*PROMPT:* Could you reproduce, from the records below, everything from the line with "Task: Toggle the Solo mining switch" down to the line with "Share article on", keeping both of those lines and changing nothing?

*EXCERPTED DATA:*
------
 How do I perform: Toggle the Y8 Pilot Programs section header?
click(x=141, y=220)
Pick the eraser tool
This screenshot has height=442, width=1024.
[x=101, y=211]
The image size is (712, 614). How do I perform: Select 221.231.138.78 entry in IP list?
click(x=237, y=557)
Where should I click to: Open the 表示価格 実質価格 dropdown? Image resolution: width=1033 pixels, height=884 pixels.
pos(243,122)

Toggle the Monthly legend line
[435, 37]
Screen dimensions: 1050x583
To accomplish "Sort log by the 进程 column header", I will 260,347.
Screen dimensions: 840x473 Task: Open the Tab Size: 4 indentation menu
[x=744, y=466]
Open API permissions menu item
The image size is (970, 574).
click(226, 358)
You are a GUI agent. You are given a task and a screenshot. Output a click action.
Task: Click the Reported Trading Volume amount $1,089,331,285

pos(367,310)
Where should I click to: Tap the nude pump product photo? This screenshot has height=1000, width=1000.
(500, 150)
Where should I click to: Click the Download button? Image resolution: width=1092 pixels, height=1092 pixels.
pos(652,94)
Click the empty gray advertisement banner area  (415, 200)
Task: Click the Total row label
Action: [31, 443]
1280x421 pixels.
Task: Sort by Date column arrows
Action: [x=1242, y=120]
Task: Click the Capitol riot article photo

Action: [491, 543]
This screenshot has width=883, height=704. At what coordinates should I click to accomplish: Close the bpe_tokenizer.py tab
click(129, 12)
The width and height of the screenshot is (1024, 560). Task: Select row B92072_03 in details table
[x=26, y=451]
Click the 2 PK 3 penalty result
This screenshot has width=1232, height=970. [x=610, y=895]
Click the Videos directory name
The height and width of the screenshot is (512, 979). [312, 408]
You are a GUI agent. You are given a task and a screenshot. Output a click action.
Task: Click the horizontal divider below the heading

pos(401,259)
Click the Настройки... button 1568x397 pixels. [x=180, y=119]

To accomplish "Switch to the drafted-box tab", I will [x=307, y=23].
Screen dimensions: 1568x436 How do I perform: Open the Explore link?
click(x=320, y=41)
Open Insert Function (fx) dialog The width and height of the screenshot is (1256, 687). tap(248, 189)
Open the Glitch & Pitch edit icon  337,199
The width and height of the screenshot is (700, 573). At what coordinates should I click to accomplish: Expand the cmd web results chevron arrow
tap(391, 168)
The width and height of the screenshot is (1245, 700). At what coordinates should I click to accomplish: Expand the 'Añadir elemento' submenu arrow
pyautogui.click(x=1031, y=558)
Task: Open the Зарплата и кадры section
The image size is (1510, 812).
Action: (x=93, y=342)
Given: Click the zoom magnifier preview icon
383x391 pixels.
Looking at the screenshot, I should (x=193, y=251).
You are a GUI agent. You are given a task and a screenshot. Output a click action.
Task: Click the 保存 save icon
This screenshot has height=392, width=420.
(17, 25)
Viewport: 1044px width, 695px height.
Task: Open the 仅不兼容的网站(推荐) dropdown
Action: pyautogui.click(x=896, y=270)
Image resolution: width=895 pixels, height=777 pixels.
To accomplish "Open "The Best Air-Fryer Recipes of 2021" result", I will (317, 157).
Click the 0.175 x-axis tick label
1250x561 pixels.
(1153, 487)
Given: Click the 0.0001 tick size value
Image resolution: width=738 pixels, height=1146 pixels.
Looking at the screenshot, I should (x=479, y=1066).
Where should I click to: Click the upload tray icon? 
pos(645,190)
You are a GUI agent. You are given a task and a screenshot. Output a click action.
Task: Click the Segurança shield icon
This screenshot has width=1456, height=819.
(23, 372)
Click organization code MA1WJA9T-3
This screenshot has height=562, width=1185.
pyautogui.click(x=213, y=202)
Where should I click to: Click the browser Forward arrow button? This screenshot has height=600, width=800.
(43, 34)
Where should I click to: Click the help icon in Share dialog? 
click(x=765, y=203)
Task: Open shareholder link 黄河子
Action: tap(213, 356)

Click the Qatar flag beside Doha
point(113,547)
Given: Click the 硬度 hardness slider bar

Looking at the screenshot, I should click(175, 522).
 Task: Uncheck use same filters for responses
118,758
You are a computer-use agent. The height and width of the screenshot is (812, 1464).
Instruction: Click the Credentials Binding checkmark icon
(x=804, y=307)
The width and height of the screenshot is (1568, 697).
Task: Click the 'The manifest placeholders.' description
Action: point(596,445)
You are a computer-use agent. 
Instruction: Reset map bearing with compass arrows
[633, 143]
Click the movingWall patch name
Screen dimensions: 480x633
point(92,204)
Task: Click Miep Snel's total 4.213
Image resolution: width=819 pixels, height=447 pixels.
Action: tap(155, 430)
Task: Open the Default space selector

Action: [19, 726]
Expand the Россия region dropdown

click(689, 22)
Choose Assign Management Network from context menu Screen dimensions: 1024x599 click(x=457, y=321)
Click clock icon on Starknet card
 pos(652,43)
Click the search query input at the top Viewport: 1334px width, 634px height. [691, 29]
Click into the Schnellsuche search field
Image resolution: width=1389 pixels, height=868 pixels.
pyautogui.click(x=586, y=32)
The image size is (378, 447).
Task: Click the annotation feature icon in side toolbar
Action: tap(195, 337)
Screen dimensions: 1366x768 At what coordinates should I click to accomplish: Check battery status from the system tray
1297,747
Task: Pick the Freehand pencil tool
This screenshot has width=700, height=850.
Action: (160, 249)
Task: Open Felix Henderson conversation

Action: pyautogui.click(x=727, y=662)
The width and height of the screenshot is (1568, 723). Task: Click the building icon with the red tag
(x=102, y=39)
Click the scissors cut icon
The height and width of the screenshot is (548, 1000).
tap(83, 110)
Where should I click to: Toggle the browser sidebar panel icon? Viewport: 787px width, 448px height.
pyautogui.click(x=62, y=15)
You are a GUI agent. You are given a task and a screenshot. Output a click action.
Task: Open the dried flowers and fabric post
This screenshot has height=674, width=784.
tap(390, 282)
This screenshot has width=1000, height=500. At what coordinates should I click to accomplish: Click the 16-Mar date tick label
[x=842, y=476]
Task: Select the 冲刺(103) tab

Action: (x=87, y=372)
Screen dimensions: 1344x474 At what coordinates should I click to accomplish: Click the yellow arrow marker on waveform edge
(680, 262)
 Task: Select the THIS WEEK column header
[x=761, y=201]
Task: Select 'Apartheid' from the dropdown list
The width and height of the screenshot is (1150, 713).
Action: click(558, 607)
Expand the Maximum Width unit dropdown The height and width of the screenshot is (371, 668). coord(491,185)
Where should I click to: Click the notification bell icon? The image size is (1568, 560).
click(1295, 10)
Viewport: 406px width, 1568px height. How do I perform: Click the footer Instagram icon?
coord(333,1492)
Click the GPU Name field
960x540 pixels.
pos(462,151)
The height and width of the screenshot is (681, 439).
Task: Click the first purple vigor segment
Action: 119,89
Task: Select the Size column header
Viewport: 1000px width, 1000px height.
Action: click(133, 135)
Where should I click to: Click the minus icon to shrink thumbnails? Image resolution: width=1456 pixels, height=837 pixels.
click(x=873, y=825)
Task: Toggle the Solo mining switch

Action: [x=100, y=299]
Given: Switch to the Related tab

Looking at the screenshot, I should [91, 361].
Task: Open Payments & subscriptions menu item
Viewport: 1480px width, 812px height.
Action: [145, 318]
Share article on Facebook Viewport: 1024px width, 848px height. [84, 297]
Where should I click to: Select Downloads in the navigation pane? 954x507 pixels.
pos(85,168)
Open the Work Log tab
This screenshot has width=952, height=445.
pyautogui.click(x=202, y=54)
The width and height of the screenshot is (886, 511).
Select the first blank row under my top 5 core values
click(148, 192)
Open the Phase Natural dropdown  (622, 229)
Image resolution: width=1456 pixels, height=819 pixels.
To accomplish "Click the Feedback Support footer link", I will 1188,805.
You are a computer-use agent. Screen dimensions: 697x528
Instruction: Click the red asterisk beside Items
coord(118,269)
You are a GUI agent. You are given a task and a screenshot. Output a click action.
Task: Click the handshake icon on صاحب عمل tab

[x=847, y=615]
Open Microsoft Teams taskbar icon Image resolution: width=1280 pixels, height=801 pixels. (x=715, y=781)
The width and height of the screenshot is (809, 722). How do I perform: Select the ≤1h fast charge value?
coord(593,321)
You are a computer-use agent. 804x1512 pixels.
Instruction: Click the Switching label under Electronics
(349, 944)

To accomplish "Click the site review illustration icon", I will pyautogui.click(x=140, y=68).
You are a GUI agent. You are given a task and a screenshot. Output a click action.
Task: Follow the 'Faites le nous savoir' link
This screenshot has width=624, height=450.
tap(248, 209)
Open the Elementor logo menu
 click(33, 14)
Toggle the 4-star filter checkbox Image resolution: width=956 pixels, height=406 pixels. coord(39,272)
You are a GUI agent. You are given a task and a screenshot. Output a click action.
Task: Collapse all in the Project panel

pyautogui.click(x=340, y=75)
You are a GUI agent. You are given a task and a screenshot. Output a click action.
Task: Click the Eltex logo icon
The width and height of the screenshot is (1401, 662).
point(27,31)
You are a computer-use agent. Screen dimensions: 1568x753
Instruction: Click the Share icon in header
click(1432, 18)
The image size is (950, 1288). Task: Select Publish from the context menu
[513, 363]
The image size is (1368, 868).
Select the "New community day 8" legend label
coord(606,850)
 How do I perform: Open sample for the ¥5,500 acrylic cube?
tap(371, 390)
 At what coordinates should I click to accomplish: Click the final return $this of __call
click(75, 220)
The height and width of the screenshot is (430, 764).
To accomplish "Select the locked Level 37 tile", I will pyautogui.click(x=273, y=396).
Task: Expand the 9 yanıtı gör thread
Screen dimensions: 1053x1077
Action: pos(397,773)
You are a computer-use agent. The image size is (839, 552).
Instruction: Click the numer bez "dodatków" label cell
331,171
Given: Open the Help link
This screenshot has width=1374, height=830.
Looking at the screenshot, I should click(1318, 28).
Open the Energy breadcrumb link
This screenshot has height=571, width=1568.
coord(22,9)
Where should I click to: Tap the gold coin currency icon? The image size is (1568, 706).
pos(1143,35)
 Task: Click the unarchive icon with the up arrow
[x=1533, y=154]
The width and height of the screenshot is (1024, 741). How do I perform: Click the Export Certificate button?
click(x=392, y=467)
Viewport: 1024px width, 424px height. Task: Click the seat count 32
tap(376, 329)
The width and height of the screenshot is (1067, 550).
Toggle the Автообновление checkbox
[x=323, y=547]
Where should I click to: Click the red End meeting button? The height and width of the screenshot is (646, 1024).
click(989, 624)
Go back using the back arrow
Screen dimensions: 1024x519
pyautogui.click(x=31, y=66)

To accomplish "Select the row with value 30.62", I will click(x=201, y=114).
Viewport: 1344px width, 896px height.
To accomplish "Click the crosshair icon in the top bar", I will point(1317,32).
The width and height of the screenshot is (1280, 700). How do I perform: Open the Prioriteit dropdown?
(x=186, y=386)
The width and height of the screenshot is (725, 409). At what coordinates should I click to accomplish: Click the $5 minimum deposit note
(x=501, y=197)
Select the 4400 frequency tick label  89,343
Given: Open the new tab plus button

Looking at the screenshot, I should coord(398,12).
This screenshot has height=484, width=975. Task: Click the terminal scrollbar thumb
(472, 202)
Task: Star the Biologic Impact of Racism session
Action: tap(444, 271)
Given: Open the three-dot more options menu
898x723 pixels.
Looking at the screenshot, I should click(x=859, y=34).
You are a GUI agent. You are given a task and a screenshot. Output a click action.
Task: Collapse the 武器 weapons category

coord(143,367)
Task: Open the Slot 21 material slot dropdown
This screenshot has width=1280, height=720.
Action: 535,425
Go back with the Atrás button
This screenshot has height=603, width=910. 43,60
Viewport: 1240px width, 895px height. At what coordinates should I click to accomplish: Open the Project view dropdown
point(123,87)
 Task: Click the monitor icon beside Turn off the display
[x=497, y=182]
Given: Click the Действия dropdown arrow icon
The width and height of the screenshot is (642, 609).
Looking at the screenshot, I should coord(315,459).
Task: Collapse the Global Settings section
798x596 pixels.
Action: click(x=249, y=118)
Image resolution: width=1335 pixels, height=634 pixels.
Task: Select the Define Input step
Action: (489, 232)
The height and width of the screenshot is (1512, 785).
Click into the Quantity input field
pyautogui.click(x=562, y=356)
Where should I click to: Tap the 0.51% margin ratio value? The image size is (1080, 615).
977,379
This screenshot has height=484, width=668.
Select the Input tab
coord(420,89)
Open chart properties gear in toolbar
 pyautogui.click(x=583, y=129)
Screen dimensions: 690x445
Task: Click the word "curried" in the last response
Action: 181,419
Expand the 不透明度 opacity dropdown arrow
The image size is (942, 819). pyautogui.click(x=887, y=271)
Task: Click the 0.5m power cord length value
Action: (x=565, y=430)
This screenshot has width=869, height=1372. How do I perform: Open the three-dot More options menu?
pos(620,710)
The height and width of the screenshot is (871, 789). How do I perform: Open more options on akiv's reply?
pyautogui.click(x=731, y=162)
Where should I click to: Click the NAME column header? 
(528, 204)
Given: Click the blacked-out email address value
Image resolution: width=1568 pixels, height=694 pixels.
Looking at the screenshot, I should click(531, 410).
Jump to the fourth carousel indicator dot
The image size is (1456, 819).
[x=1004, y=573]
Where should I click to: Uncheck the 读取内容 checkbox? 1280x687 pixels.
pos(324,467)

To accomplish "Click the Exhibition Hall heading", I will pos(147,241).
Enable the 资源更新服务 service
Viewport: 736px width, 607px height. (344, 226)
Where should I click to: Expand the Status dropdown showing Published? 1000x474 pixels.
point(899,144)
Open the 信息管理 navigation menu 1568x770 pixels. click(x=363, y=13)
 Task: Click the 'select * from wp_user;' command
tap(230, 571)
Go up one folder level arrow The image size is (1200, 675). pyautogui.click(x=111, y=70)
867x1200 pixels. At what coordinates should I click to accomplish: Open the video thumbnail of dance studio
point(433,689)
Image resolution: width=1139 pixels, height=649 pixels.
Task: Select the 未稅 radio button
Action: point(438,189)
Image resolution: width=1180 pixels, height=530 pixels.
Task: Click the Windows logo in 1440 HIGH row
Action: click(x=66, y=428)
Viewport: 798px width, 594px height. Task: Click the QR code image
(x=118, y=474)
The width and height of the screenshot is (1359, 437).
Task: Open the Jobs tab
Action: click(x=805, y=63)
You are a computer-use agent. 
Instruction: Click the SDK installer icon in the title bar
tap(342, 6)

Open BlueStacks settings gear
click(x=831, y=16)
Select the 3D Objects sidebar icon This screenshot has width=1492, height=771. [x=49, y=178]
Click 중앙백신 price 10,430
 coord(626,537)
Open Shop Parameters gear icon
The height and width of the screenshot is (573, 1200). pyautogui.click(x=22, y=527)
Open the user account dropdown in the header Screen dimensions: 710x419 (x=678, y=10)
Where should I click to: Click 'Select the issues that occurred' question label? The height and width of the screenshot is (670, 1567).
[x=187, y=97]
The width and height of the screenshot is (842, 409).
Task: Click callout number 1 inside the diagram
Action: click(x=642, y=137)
------
*SOLUTION:*
Task: Toggle the Solo mining switch

Action: [x=100, y=299]
Given: Switch to the Related tab

Looking at the screenshot, I should [91, 361].
Task: Open Payments & subscriptions menu item
Viewport: 1480px width, 812px height.
Action: [145, 318]
Share article on Facebook Viewport: 1024px width, 848px height. [84, 297]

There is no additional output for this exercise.